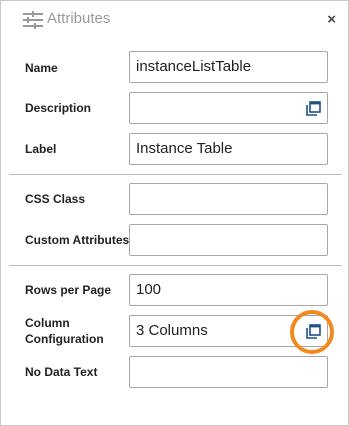  Describe the element at coordinates (56, 199) in the screenshot. I see `css-class-label: CSS Class` at that location.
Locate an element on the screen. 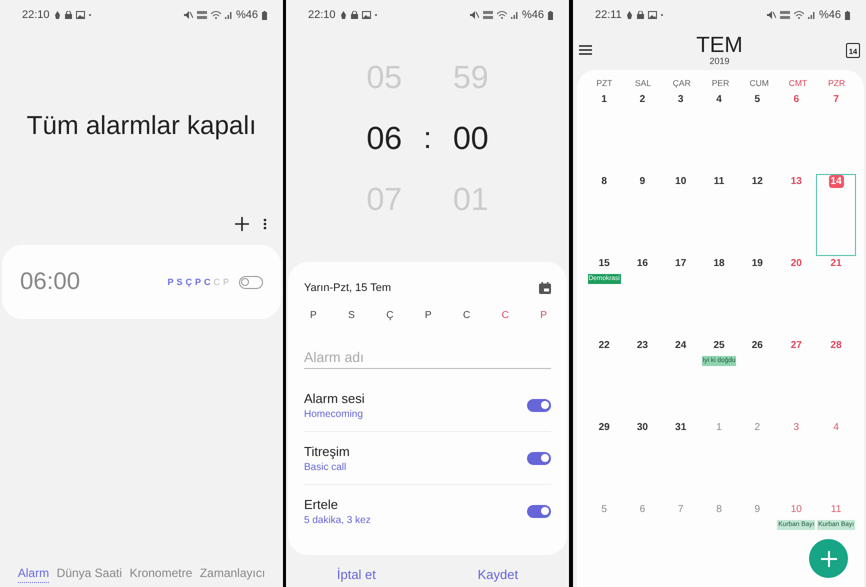 The image size is (866, 587). day-cell: 27 is located at coordinates (796, 379).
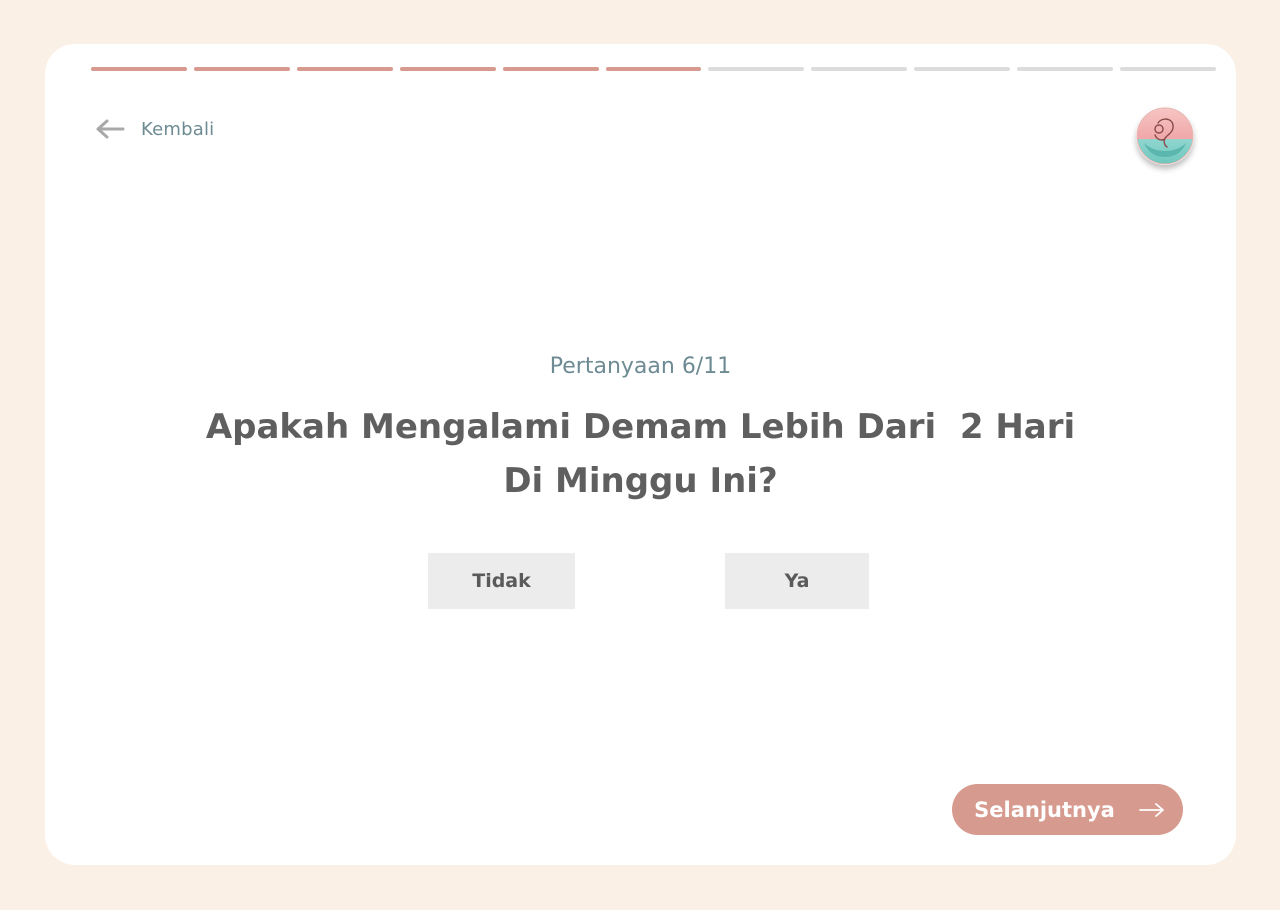  What do you see at coordinates (640, 366) in the screenshot?
I see `question-counter: Pertanyaan 6/11` at bounding box center [640, 366].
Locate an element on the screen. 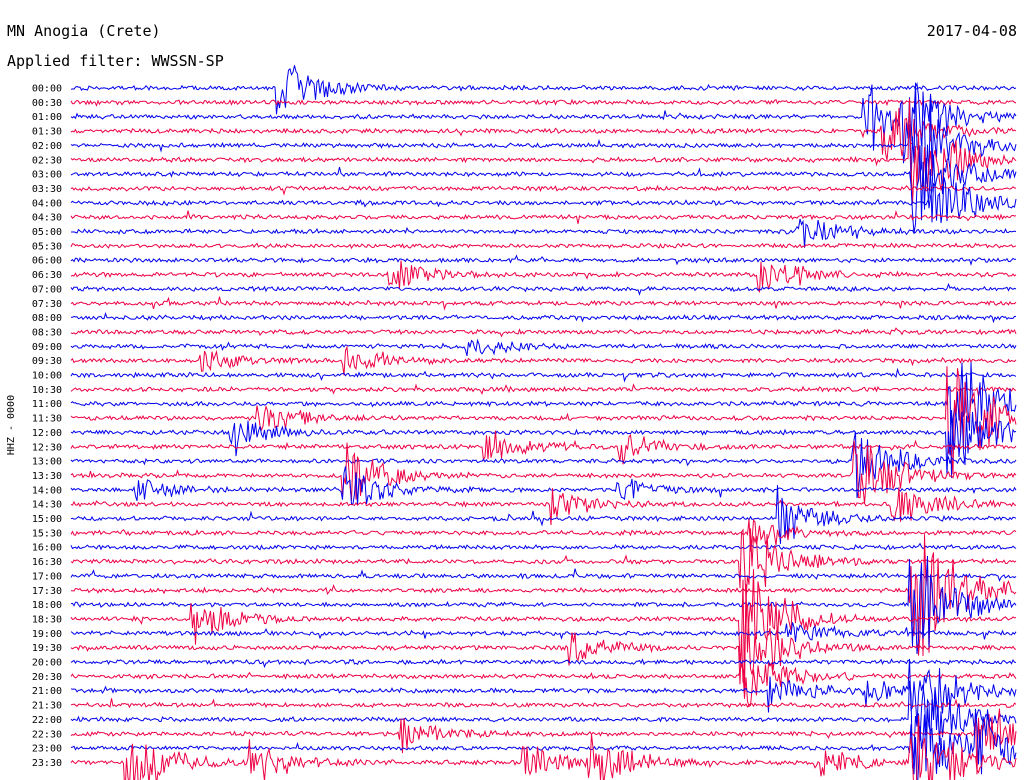 The image size is (1024, 780). row-time-label: 23:30 is located at coordinates (47, 764).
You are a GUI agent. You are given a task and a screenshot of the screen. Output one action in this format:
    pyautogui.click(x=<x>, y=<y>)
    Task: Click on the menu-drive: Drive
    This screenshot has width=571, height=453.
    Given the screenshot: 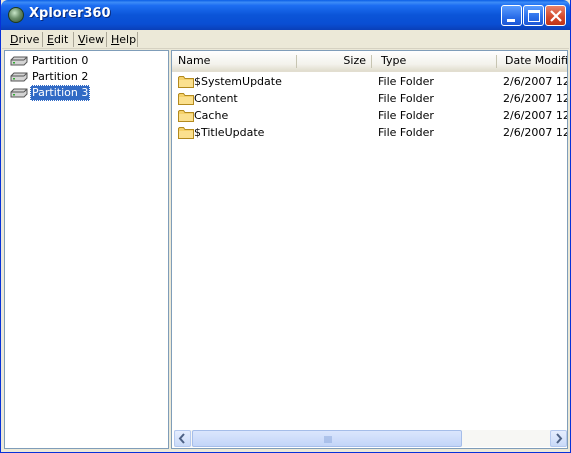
★ ★ ★ ★ ★ ★ ★
**WHAT YOU ARE ASKED TO DO**.
Output as a JSON list of strings the material from the line containing "You are a GUI" through the end of the material, one string per line and skipping blank lines. Omit the pictures.

**RESULT OF THIS TASK**.
[
  "You are a GUI agent. You are given a task and a screenshot of the screen. Output one action in this format:",
  "    pyautogui.click(x=<x>, y=<y>)",
  "    Task: Click on the menu-drive: Drive",
  "    This screenshot has width=571, height=453.",
  "    Given the screenshot: "
]